More still needs to be done to improve the quality of education at schools for visually impaired pupils. This is according to the South African Library for the Blind’s Director, Francois Hendrikz.
Hendrikz says there are currently only 22 schools in the country for visually impaired pupils, while in other provinces there are none.
He says the training of teachers in terms of teaching brail needs to be improved.
Hendriks says above engaging schools for the visually impaired to improve the standard of teaching, more still needs to be done to improve school libraries and the provision of teacher-learning material.
“Most of these 22 schools sit without a school library, this is not unique we know the situation in other schools in South African is the same.

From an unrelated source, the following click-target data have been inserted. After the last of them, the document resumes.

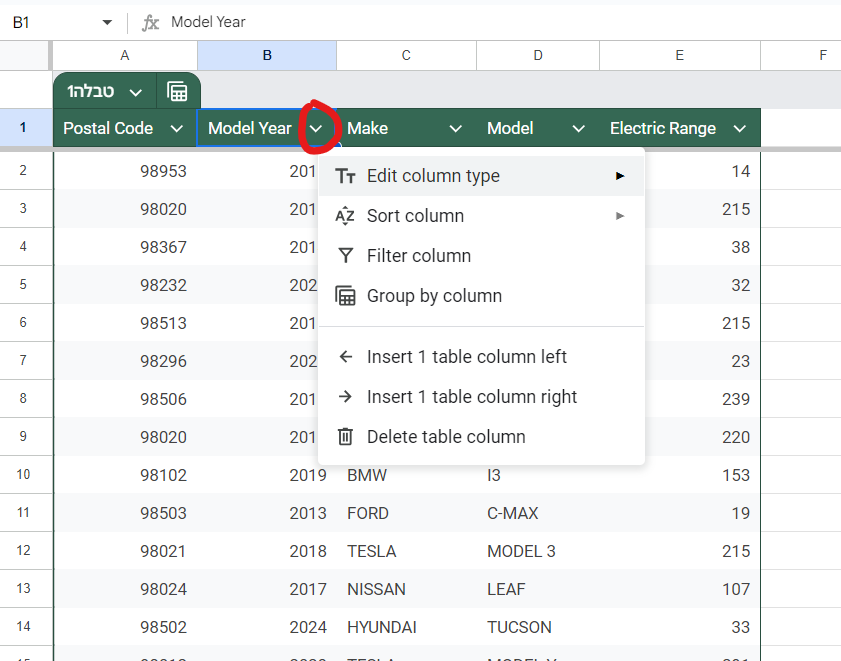Screen dimensions: 841x661
Task: Select Insert 1 table column right
Action: click(x=472, y=397)
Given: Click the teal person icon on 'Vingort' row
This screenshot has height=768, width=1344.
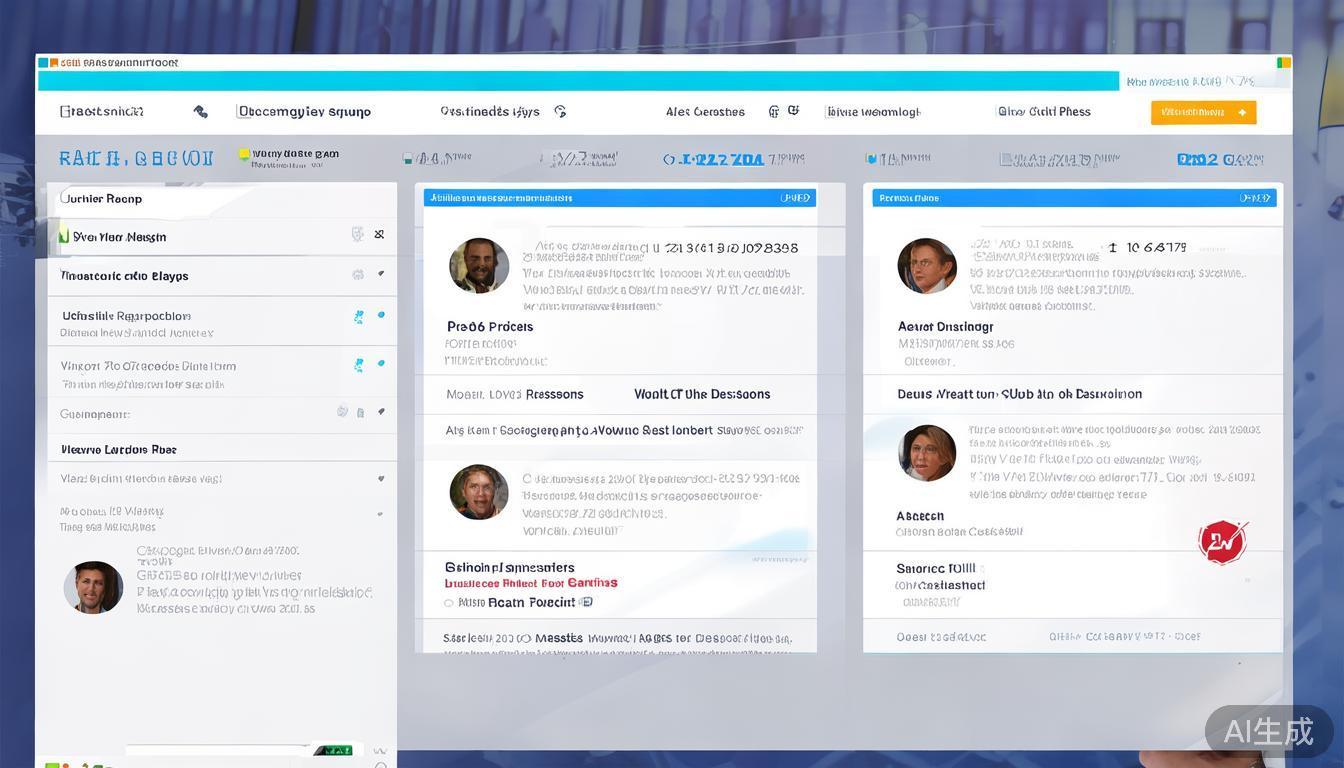Looking at the screenshot, I should 358,366.
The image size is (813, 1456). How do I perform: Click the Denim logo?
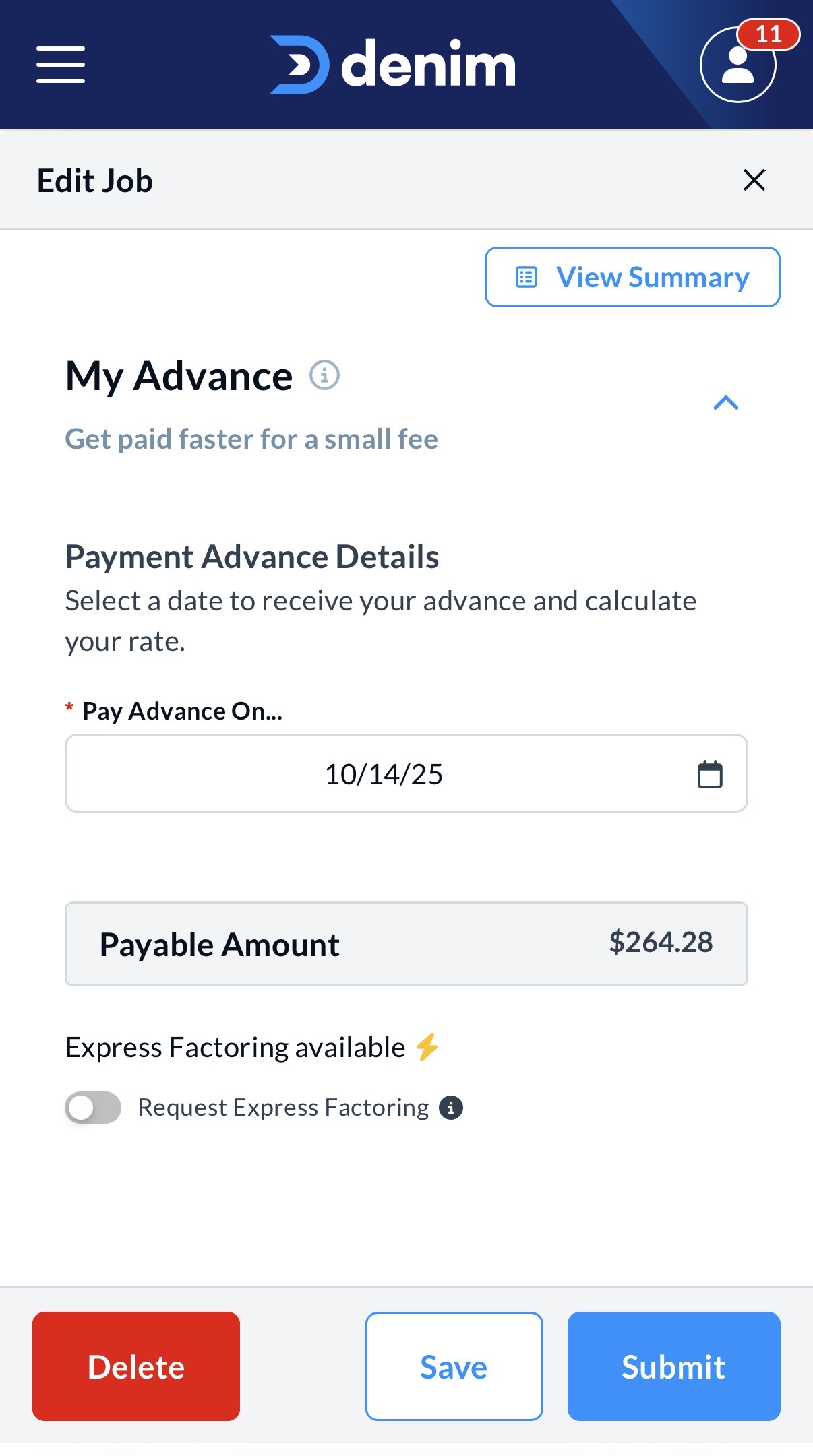pyautogui.click(x=392, y=65)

We felt as the South African Library for the Blind we may be able to assist the schools for the blind to at least set a basic facility with basic equipment and reading content to make it possible for all learners at a particular schools to read”.
He says in their visit to Bartimea School for the Deaf & Blind in the Free State last week as part of celebrations for the national library week, it was discovered that although the facilities are very modern as compared to other schools in the country, their set back is being without a school library.
Hendrikz says most of the schools for the visually impaired are without libraries, while those that have them are not adequate and without a librarian.
He says this disadvantages learners.
Hendrikz says they are to engage different schools to at least set up facilities to make reading material available at schools.
He adds that there remains a need to raise an awareness that visually impaired people are equal citizens and have the same reading and information needs like any other person.
Hendrikz says the South African Library for the Blind welcomes any donations to assist blind schools and people across the country.